The data contains 4362 different customer ID’s. The customer ID’s are all five digit integer as said in the documentation of the data and there is no need to clean-up anything here:
nrow(onlineRetail[onlineRetail$CustomerID != as.integer(onlineRetail$CustomerID), ])
## [1] 0
nrow(onlineRetail[onlineRetail$CustomerID < 10000 | 99999 < onlineRetail$CustomerID, ])
## [1] 0
Each invoice row has a customer and it could be that invoice rows making up a full invoice would have several different customers. This is not so, however, and it is easy to see, that all invoices have no more than one customer. The following is a sorted list of the invoices having the most different customers, and they show that all invoices have at most 1 customer:
onlineRetail %>%
group_by(InvoiceNo) %>%
summarize(numberOfCustomers = length(unique(CustomerID))) %>%
arrange(desc(numberOfCustomers)) %>%
head(5)
The countries include an ‘Unspecified’ and all seems Ok except that it also includes ‘European Community’ that includes several of the other countries:
unique(onlineRetail$Country)
## [1] "United Kingdom" "France" "Australia"

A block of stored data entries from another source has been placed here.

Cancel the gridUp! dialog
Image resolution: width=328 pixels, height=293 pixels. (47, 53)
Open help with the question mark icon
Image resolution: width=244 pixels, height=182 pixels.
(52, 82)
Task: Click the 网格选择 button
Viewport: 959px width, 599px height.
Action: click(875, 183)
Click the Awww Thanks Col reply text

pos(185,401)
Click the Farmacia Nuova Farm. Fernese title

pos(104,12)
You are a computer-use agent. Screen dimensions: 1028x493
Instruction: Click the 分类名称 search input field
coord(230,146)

## [4] "Netherlands" "Germany" "Norway"
## [7] "EIRE" "Switzerland" "Spain"
## [10] "Poland" "Portugal" "Italy"
## [13] "Belgium" "Lithuania" "Japan"
## [16] "Iceland" "Channel Islands" "Denmark"
## [19] "Cyprus" "Sweden" "Austria"
## [22] "Israel" "Finland" "Greece"
## [25] "Singapore" "Lebanon" "United Arab Emirates"

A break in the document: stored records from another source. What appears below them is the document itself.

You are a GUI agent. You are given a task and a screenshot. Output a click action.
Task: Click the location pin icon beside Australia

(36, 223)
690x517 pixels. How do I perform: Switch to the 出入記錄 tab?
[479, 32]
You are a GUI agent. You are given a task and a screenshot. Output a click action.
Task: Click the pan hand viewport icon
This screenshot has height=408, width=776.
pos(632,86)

## [28] "Saudi Arabia" "Czech Republic" "Canada"
## [31] "Unspecified" "Brazil" "USA"
## [34] "European Community" "Bahrain" "Malta"
## [37] "RSA"
It it seen, though, that only one customer (with four invoices) has ‘European Community’ as country and I decide to leave it in the data:
onlineRetail[onlineRetail$Country == 'European Community', ] %>%
distinct(InvoiceNo, CustomerID)
Finally, I change some of the fields from being strings or numerics to be categorial data. For example the CustomerID that is read as a number from the original data, but it of course make no sense to do
arithmetic on customer ID’s, you cannot add two customer ID’s for example. And all in all I end up with the following data ready to be analysed:
## Observations: 404,905
## Variables: 8
## $ InvoiceNo <fct> 536365, 536365, 536365, 536365, 536365, 536365, 5363…

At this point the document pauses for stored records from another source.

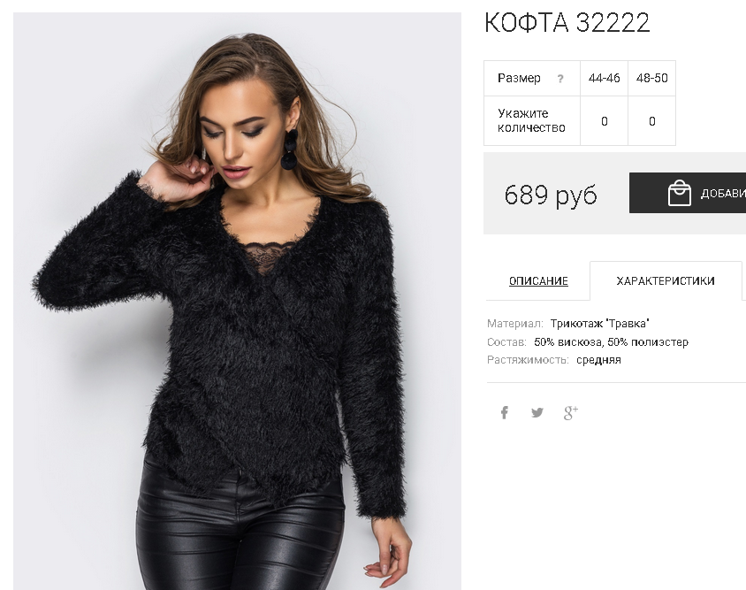The height and width of the screenshot is (590, 746).
Task: Open the sweater product photo
Action: tap(237, 301)

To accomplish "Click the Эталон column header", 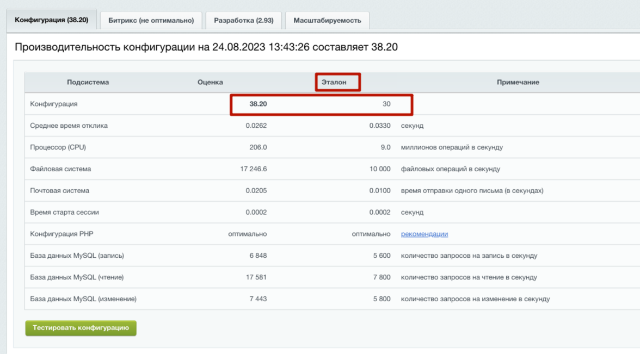I will pos(334,82).
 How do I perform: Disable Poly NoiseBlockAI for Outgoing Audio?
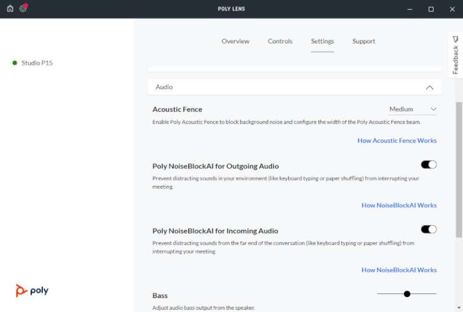[x=429, y=165]
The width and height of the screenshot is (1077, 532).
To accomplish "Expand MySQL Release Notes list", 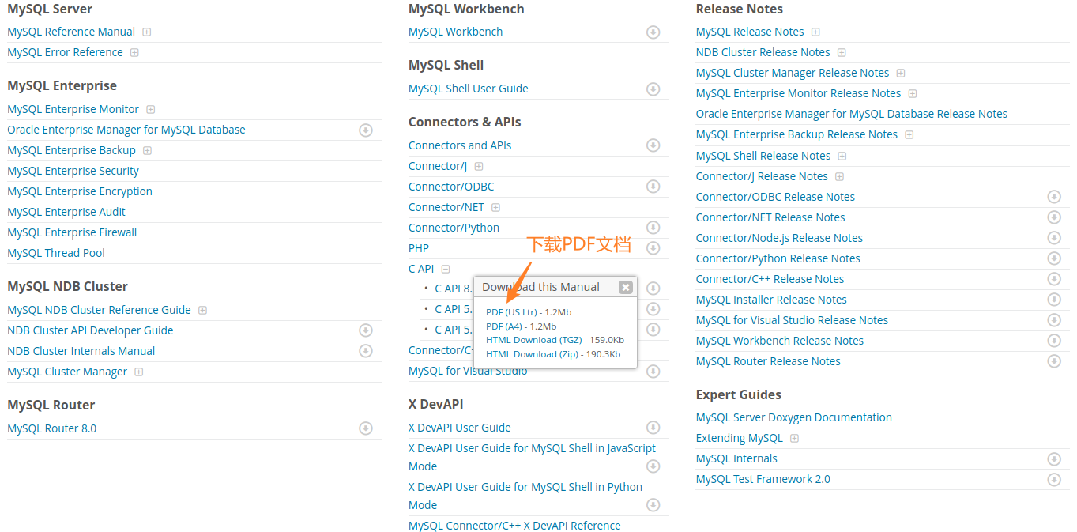I will click(x=815, y=32).
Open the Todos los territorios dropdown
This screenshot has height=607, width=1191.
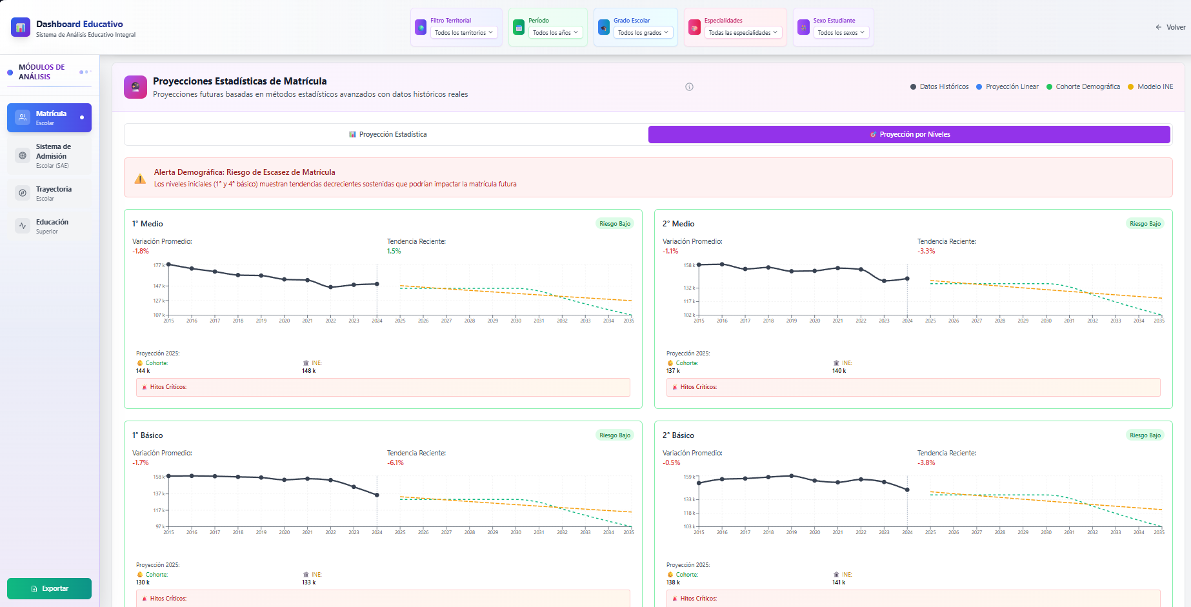[x=464, y=33]
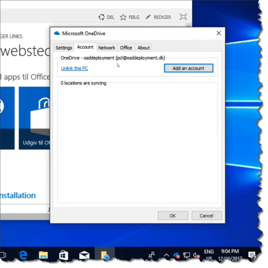Open the People icon in the taskbar
The height and width of the screenshot is (268, 268).
coord(152,255)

## $ StockCode <fct> 85123A, 71053, 84406B, 84029G, 84029E, 22752, 21730,…
## $ Description <chr> "WHITE HANGING HEART T-LIGHT HOLDER", "WHITE METAL L…
## $ Quantity <int> 6, 6, 8, 6, 6, 2, 6, 6, 6, 32, 6, 6, 8, 6, 6, 3, 2, …
## $ InvoiceDate <dttm> 2010-12-01 07:26:00, 2010-12-01 07:26:00, 2010-12-0…
## $ UnitPrice <dbl> 2.55, 3.39, 2.75, 3.39, 3.39, 7.65, 4.25, 1.85, 1.85…
## $ CustomerID <fct> 17850, 17850, 17850, 17850, 17850, 17850, 17850, 178…
## $ Country <fct> UnitedKingdom, UnitedKingdom, UnitedKingdom, UnitedK…
After cleaning the dataset it contains 21784 different invoices and 4362 different customers.
RFM is an often used way to measure the value of a customer. The three letters stand for Recency, Frequency, and Monetary Value. For the dataset onlineRetail I use
the following:
That is, I take the full year-long dataset as the period to compute for. In a real business setting you would get new data every day, and you could periodically recalculate the results I get in this report on data for the last year or two.
My goal is to cluster the customers from their RFM, first using a traditional, fixed algorithm, and second using a machine learning clustering algorithm and finally compare the two customer segmentations.
I build a new dataset CustomerRFM that contains the RFM values for each customer from the onlineRetail dataset:
RecencyDate = as.Date(max(onlineRetail$InvoiceDate))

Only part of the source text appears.